◆ Required action ◆
From the top of the entries below through the line containing "Task: Click the globe icon in the toolbar", return every line exactly as written, please, and stop there.

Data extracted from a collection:
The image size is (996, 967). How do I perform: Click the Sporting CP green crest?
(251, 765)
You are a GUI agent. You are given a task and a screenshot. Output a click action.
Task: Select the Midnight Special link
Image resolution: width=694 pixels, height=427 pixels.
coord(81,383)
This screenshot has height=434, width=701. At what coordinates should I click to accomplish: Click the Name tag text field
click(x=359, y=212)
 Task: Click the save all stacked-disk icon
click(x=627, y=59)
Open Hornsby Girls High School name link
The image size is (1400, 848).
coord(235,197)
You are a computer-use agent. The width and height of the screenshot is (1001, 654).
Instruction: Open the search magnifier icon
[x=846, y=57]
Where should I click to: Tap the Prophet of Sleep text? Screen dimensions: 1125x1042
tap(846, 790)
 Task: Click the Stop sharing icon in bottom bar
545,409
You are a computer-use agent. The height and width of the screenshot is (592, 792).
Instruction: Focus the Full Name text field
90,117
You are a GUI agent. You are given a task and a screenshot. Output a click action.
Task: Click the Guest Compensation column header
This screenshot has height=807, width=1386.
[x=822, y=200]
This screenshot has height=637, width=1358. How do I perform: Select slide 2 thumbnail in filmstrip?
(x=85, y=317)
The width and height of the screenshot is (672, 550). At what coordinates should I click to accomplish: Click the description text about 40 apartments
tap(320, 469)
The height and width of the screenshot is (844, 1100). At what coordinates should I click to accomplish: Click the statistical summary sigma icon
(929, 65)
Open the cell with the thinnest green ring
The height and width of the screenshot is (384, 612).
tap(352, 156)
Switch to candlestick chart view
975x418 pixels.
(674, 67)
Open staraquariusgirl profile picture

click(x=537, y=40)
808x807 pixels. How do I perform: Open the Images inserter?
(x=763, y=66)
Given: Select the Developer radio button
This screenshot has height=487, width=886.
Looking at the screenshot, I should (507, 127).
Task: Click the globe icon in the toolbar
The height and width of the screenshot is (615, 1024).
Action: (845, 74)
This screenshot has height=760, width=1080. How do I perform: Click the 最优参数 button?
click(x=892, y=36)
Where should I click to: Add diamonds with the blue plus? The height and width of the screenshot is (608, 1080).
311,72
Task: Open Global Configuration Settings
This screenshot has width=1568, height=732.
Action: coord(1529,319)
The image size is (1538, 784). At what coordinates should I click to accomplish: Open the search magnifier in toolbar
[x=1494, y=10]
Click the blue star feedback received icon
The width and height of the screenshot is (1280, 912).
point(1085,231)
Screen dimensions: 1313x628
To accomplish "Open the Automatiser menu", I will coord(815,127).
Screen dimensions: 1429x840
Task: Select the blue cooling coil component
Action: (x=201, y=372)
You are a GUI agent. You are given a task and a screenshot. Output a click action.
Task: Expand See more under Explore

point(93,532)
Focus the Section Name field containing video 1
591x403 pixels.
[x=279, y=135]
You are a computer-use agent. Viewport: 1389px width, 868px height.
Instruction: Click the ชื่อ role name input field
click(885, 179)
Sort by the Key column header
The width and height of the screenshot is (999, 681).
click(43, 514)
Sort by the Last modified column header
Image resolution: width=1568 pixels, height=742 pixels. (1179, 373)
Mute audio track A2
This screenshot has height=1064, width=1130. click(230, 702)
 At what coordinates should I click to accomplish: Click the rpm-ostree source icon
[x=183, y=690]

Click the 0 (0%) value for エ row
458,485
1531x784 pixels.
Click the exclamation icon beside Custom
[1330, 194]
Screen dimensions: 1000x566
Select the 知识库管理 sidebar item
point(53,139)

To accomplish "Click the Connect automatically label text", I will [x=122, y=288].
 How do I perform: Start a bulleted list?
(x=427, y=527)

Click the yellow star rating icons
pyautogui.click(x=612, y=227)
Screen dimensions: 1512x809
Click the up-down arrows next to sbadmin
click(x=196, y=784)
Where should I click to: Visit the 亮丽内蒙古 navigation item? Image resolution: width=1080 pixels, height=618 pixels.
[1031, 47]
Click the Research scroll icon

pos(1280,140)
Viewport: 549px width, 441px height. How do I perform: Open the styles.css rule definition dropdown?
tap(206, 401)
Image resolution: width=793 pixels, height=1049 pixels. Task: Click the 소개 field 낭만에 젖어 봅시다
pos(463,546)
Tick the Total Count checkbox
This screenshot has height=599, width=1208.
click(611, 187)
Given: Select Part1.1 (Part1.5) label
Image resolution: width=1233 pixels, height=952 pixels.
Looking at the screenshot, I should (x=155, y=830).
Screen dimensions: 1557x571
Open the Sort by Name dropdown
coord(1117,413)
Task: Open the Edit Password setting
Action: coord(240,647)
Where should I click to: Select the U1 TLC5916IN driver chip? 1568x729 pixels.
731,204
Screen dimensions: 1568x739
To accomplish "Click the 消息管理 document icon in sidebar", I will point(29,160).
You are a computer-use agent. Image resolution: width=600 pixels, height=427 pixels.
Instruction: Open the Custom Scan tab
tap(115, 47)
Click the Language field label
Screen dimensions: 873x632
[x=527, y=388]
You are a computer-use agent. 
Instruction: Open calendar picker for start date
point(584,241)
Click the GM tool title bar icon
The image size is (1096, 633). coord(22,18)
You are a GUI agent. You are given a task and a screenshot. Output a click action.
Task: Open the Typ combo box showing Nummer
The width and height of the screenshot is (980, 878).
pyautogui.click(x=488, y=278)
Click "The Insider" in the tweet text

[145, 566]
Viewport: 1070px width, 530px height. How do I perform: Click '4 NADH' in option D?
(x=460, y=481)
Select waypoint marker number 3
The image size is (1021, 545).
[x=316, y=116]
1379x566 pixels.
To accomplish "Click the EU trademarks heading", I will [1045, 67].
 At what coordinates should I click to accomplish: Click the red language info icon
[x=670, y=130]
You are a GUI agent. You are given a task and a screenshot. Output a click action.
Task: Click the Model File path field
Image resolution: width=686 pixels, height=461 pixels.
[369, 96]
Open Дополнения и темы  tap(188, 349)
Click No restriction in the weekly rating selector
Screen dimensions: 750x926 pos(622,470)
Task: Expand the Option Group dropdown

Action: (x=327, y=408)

◆ Exercise result ◆
The image size is (996, 967). How do I perform: Click the Sporting CP green crest?
(251, 765)
You are a GUI agent. You are given a task and a screenshot. Output a click action.
Task: Select the Midnight Special link
Image resolution: width=694 pixels, height=427 pixels.
coord(81,383)
This screenshot has height=434, width=701. At what coordinates should I click to accomplish: Click the Name tag text field
click(x=359, y=212)
 Task: Click the save all stacked-disk icon
click(x=627, y=59)
Open Hornsby Girls High School name link
The image size is (1400, 848).
coord(235,197)
You are a computer-use agent. The width and height of the screenshot is (1001, 654).
Instruction: Open the search magnifier icon
[x=846, y=57]
Where should I click to: Tap the Prophet of Sleep text? Screen dimensions: 1125x1042
tap(846, 790)
 Task: Click the Stop sharing icon in bottom bar
545,409
You are a computer-use agent. The height and width of the screenshot is (592, 792).
Instruction: Focus the Full Name text field
90,117
You are a GUI agent. You are given a task and a screenshot. Output a click action.
Task: Click the Guest Compensation column header
This screenshot has height=807, width=1386.
[x=822, y=200]
This screenshot has height=637, width=1358. How do I perform: Select slide 2 thumbnail in filmstrip?
(x=85, y=317)
The width and height of the screenshot is (672, 550). At what coordinates should I click to accomplish: Click the description text about 40 apartments
tap(320, 469)
The height and width of the screenshot is (844, 1100). At what coordinates should I click to accomplish: Click the statistical summary sigma icon
(929, 65)
Open the cell with the thinnest green ring
The height and width of the screenshot is (384, 612).
tap(352, 156)
Switch to candlestick chart view
975x418 pixels.
(674, 67)
Open staraquariusgirl profile picture

click(x=537, y=40)
808x807 pixels. How do I perform: Open the Images inserter?
(x=763, y=66)
Given: Select the Developer radio button
This screenshot has height=487, width=886.
Looking at the screenshot, I should (507, 127).
Task: Click the globe icon in the toolbar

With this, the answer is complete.